§ **Work required**: Look for "chevron" in every line of the listing. Copy the lines that have it.

§ **Provided data**:
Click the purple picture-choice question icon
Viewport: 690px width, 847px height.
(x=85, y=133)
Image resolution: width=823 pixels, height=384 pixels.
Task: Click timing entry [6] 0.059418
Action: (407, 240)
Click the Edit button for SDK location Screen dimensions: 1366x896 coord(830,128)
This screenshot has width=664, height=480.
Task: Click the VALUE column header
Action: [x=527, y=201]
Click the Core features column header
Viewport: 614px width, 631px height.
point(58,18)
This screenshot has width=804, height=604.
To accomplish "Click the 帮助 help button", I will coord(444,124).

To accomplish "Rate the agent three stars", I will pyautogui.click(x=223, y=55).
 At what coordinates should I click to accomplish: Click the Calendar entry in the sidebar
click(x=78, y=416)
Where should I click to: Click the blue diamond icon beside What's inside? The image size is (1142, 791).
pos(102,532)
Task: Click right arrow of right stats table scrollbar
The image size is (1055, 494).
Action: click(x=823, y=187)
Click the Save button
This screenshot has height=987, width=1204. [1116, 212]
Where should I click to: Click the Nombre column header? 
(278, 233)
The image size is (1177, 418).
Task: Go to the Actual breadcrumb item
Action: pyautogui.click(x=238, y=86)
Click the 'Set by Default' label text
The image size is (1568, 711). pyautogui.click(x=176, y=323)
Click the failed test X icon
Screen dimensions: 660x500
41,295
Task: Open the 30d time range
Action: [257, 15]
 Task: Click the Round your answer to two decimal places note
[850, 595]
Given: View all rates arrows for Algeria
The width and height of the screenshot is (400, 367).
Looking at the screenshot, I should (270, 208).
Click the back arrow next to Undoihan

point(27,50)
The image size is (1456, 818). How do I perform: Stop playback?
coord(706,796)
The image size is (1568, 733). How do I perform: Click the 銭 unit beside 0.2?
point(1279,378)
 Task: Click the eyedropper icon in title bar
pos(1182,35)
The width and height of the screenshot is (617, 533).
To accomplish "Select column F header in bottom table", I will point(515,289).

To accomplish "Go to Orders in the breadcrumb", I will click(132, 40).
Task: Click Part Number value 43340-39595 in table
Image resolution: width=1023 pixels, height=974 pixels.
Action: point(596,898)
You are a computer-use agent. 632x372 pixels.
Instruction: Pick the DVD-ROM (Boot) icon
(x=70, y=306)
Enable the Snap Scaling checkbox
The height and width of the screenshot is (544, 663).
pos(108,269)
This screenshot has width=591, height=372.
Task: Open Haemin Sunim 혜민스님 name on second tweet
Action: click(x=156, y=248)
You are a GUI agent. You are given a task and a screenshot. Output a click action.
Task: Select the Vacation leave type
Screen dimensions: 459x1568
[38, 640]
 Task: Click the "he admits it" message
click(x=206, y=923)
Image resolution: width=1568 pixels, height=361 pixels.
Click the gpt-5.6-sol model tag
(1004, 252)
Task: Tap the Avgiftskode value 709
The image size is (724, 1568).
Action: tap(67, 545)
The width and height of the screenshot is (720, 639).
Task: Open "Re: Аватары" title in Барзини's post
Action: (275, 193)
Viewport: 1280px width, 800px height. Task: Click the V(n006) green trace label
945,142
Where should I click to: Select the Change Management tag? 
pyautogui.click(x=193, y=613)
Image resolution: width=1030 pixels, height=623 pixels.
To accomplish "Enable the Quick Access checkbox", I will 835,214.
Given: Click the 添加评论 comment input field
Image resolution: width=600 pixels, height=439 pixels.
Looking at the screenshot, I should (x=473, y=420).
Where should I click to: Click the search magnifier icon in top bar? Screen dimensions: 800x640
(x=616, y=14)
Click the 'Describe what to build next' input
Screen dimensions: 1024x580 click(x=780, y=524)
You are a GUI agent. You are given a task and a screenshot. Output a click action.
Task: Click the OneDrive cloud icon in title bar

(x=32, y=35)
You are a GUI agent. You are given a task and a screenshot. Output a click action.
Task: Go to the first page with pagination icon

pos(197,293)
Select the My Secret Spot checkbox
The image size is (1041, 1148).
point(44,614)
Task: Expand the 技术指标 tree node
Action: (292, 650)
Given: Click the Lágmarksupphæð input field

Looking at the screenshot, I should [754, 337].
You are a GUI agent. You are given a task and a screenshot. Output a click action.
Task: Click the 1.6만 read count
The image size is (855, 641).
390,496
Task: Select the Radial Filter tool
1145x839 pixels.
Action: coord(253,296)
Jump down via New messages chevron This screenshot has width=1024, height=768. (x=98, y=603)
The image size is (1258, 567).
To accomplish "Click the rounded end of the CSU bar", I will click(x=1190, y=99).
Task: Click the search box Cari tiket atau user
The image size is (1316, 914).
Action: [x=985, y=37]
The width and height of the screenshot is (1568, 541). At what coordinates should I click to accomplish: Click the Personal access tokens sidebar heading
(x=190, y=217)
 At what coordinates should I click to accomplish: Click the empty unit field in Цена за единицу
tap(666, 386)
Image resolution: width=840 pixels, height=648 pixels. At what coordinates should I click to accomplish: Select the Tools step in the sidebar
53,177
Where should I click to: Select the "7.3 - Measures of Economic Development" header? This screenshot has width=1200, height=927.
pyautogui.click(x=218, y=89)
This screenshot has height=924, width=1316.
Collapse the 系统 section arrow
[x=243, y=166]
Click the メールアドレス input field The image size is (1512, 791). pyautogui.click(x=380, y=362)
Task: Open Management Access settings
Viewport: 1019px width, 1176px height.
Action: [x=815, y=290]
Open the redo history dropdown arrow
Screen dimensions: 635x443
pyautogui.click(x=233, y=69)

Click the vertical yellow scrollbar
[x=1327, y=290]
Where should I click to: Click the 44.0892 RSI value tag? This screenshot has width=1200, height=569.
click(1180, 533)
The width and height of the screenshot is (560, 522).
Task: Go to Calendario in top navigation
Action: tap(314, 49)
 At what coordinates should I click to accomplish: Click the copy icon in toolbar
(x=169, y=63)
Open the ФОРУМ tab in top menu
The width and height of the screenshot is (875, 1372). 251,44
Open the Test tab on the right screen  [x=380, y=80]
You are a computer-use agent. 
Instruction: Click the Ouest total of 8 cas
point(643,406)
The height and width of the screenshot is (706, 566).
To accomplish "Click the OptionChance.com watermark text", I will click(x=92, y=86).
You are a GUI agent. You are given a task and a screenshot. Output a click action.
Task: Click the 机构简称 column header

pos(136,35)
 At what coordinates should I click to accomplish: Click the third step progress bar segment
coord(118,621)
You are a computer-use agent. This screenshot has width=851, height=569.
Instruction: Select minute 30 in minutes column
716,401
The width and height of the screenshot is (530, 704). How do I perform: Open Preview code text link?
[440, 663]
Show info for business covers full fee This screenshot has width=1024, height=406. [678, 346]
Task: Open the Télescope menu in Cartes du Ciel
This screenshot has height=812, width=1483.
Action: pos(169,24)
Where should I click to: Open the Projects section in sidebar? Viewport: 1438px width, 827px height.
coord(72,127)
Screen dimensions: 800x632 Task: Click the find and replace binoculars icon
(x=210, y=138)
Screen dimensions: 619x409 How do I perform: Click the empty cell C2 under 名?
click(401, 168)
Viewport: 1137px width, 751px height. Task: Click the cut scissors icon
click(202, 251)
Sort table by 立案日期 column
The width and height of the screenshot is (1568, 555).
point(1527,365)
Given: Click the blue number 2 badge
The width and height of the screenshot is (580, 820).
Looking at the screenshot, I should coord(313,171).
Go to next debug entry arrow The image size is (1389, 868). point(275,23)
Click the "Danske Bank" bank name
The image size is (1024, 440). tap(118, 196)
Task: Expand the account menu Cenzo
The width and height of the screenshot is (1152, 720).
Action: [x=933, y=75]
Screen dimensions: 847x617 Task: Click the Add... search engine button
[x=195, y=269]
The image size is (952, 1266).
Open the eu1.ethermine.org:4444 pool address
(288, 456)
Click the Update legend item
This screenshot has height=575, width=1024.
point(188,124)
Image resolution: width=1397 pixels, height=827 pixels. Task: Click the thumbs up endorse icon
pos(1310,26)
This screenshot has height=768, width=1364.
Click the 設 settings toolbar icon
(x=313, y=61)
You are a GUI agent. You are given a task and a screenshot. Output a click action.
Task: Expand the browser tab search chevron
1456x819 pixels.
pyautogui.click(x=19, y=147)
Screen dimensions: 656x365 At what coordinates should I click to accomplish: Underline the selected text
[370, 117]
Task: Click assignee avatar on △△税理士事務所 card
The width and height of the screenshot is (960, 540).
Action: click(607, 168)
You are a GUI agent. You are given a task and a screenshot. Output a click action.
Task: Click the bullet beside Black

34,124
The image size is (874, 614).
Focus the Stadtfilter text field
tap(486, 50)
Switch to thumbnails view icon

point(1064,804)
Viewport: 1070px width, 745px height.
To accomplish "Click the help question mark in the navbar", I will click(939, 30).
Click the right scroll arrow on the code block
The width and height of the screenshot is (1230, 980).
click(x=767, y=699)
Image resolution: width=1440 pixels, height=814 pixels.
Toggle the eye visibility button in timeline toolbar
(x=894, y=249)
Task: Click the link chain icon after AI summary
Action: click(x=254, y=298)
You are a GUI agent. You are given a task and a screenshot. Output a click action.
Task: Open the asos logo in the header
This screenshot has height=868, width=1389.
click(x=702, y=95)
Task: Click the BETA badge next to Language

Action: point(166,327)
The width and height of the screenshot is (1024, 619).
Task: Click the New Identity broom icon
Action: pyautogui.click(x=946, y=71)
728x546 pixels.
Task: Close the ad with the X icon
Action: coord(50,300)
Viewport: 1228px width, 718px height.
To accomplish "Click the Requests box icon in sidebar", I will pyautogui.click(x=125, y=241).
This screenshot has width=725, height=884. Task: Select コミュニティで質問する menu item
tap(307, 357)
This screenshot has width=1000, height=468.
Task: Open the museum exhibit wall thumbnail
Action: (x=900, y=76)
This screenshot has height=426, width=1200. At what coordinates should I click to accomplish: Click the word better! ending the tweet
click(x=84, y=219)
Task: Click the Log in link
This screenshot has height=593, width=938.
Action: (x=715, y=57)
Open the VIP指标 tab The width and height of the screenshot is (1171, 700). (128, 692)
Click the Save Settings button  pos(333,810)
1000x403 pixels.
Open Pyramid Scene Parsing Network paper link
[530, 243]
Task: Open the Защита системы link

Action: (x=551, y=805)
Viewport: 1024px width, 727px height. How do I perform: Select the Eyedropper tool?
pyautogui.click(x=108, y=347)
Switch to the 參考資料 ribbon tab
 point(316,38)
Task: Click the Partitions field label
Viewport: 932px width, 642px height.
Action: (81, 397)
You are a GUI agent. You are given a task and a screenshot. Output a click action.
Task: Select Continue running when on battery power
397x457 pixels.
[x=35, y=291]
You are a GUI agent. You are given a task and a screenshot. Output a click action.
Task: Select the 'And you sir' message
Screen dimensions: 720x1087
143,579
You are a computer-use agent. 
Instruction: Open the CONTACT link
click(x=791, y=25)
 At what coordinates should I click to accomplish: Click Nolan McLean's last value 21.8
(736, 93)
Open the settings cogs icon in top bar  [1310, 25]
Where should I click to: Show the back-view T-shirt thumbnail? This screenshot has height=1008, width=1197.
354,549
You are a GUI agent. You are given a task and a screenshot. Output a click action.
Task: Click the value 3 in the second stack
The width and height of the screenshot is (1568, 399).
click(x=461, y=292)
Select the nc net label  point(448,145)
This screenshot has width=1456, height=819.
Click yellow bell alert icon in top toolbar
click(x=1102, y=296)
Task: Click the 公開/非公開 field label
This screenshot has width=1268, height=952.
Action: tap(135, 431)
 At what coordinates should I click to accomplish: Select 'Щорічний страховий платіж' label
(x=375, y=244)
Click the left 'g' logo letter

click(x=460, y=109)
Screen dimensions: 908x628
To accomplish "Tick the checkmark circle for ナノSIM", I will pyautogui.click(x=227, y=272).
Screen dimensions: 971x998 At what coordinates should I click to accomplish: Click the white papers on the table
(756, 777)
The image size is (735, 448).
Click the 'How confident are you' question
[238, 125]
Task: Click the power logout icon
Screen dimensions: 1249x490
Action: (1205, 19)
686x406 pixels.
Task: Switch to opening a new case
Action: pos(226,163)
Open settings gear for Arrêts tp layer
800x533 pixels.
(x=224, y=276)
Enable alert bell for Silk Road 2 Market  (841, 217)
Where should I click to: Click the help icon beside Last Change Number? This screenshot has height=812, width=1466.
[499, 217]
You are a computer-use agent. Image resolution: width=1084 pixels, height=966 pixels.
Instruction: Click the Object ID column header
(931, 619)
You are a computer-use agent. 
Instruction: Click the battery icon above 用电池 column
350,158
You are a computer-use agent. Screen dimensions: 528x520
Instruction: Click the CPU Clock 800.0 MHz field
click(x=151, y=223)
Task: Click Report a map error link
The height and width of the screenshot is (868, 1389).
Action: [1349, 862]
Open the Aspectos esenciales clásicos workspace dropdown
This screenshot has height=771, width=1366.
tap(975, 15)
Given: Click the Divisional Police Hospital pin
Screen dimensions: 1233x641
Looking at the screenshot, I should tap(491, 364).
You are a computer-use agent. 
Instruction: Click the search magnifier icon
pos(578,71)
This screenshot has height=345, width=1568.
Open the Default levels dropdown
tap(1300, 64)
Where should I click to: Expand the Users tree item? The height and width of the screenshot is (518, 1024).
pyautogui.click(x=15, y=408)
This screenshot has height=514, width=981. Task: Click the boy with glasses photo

§ **Result of the task**:
Jump down via New messages chevron This screenshot has width=1024, height=768. (x=98, y=603)
Task: Expand the browser tab search chevron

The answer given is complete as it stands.